Joe Chen opened the original restaurant at 8300 Baltimore Ave., College Park, in 2011 and added the Columbia Heights location in the summer of 2015. The College Park location has a slightly larger menu with tempura dishes as well as Udon noodle soup that isn’t available in D.C.
But a look at the menu and it seems like the restaurant doesn’t know what it wants to be. There’s sushi from Japan, Hunan chicken from China, rice bowls from Korea and green curry from Thailand. This is a restaurant having an identity crisis. Just look at the noodles options alone: Lo mein egg noodles, mei fun thin rice noodles, chow fun flat noodles, pad thai rice noodles and pa mi mao drunken noodles.
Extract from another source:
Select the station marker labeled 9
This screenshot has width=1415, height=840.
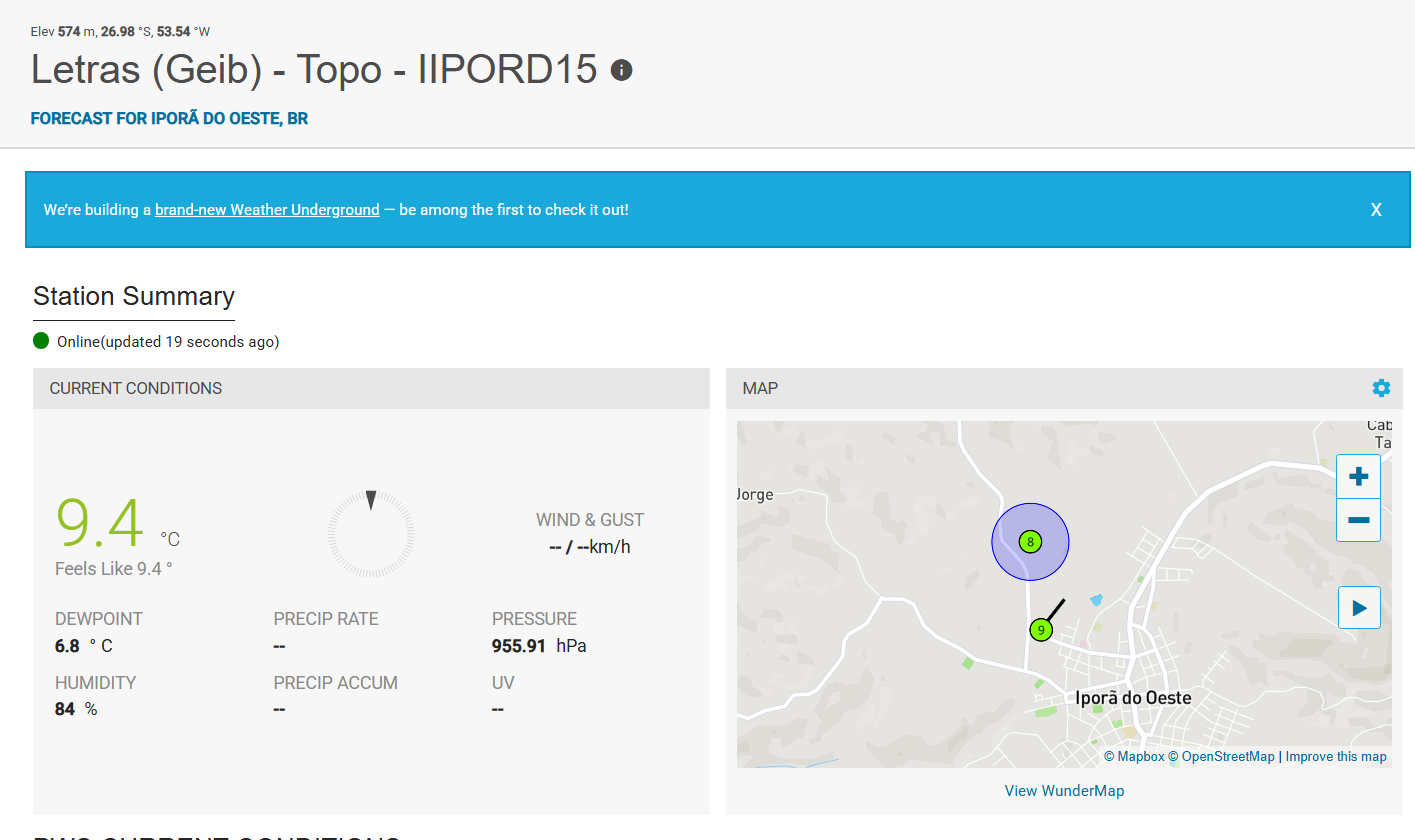(1041, 630)
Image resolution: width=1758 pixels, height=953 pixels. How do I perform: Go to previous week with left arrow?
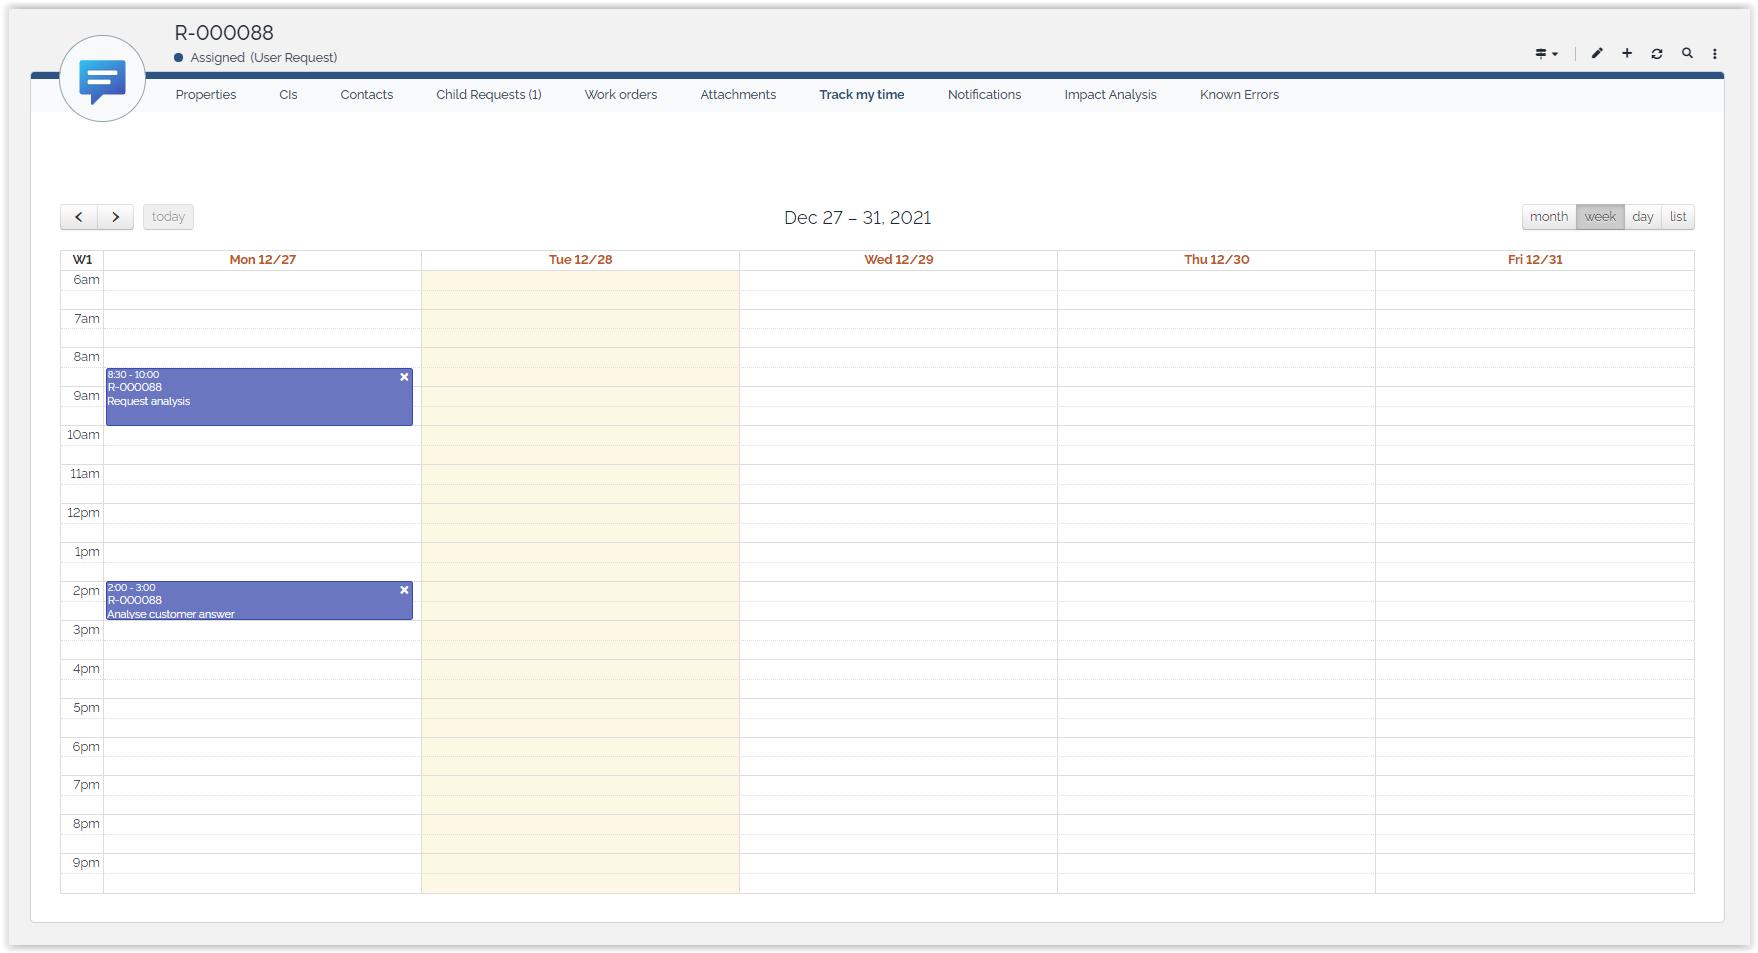79,217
Unfortunately, this lack of clear identity leads to inconsistency in the food. The sushi I sampled over four visits was always fresh and tasty including the California rolls and the tempura shrimp rolls. In fact, the restaurant has a sushi counter where two people make the sushi fresh. However even though the menu says the sushi rolls have eight pieces, that only applies to the smaller, less expensive rolls with rice on the outside. The larger, more expensive rolls wrapped in seaweed actually only come with six pieces (and one of those pieces only had shrimp tails, no meat). Sushi runs from $5.25 for two pieces of sashimi or nigari to $15.95 for a sashimi bowl to $58.95 for a party tray of sushi.
The kitchen puts out hit-or-miss dishes. The Thai pineapple fried rice with chicken on my first visit tasted like the cook just opened a can of Dole pineapple and mixed it into the regular chicken fried rice. Little, identically cut chunks of pineapple were underneath the rice. On that same visit, the gyoza, pan-fried pork dumplings were a big disappointment. I’ve had better and tastier dumplings from the frozen section of the Asian market.
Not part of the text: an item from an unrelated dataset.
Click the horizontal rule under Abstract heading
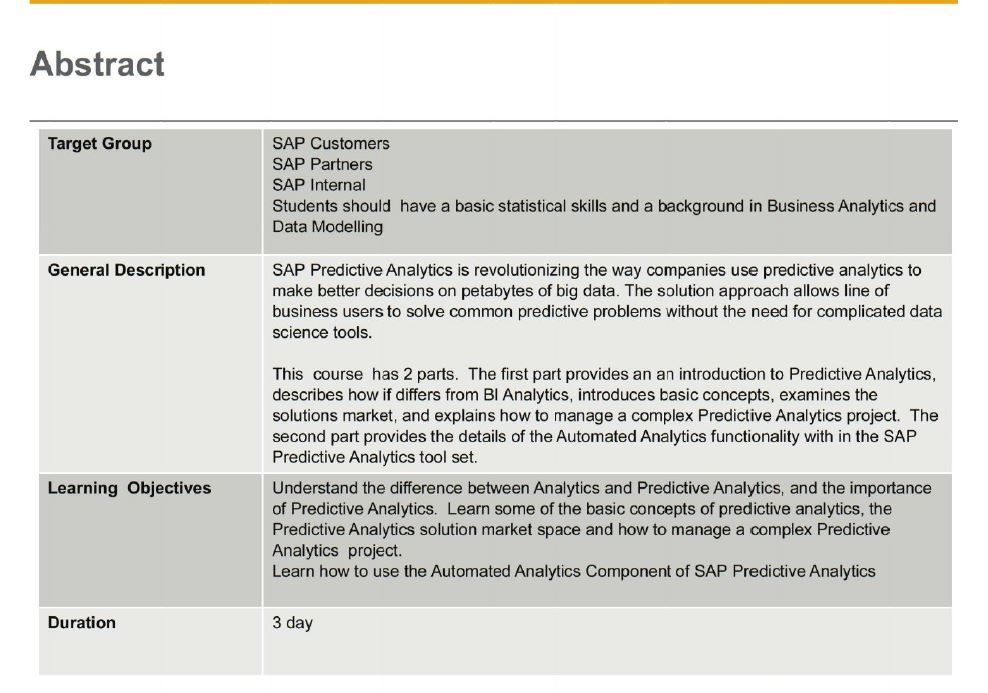988x693 pixels. 493,120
But the drunken noodles with chicken were delicious. There was a good amount of chicken in the noodles and the heat level was just right. The serving size was adequate for the $9.25 price as well. But on my most recent visit, the chicken teriyaki bento box was tiny for $10.95. The chicken itself was tasty, though small. Also, while the menu said it included a California roll, it only came with four pieces, not the usual order of eight. The four fried shumai shrimp dumplings were microscopic and the “salad” consisted of some iceberg lettuce, one slice of cucumber and one slice of tomato, although the unidentifiable dressing was tasty.
Appetizers are priced from $1.50-$9.95, soups and salads run from $2.25-$4.95 and entrees range from $7.50-$13.95. The restaurant also serves a limited selection of beer, sake and wine along with milk tea (bubble tea) and smoothies in addition to the usual soda and iced tea.
Service is also hit-or-miss. Sometimes the cashier is friendly and helpful. Other times, like when questioned about why there are only six pieces of tempura shrimp sushi when the menu says eight, she says not everything is printed on the menu and walks away. Or, when the busboy clears your table when you go to refill your soda despite still having food. Then when you tell him you weren’t done, he takes it out of the dish pan with the other dirty plates and garbage and sets it back on your table.
Credit card users beware. While the sign on the door indicates that the restaurant accepts all forms of credit cards, a tiny handwritten sign on the bottom of the cash register indicates an $8 minimum.
If you are in the neighborhood and hungry for a quick Asian bite to eat, Shanghai Tokyo can be ok, if you find a dish you like and stick with it. But it isn’t really worth the trip if you live farther than a few block walk, since I’m sure you can find better Asian cuisine at your corner Chinese restaurant or Panda Express.